Semua memang kembali seperti semula. Rumah. Kamar. Penjaga dirumah mereka. Studio musik. Namun, sifat Hakyeon. Berbanding terbalik dengan apa yang ia katakan tepat 1 minggu lalu. Hakyeon berubah. Dan mungkin tidak akan kembali seperti semula.

Memikirkan semua itu membuat Jaeyeon semakin emosi.

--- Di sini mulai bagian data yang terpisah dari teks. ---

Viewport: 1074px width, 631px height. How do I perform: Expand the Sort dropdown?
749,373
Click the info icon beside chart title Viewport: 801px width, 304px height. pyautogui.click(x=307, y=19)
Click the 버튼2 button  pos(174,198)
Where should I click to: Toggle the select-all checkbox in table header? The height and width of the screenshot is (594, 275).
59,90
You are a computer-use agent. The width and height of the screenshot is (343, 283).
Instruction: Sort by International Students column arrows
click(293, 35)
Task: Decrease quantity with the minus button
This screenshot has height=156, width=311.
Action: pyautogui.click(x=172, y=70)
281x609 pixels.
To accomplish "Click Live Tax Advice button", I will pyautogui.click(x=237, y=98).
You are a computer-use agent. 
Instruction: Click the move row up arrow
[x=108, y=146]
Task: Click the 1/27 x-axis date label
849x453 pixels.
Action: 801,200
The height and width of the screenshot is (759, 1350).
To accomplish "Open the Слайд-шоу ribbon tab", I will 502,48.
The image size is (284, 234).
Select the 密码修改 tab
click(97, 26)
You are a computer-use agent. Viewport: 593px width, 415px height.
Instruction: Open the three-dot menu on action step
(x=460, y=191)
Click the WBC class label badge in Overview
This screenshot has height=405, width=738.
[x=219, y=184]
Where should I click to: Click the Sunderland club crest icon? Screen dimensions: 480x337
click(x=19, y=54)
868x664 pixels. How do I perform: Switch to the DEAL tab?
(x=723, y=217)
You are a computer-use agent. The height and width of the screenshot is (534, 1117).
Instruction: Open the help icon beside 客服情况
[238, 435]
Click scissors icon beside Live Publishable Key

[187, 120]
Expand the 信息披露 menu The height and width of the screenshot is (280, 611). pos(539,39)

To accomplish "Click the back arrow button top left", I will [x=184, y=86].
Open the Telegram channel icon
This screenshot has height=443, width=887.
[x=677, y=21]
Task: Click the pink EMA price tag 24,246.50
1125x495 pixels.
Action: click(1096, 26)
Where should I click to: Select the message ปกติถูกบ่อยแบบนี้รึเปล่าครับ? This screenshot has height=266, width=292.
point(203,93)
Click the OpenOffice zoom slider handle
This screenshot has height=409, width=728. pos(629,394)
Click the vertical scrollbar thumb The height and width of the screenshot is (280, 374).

Air mata tak bisa ia kendalikan. Belum sempat move on dari kematian kedua orang tuanya, Hakyeon sudah menambah kesedihannya. Apalagi Hakyeon menuduhnya sebagai akibat dari kematian kedua orangtuanya terutama sang ayah yang saat itu mempertaruhkan nyawa menyelamatkan Jaeyeon

"Harusnya kau sudah mati sekarang dan bukan ayah yang mati" kurang lebih begitulah kata Hakyeon.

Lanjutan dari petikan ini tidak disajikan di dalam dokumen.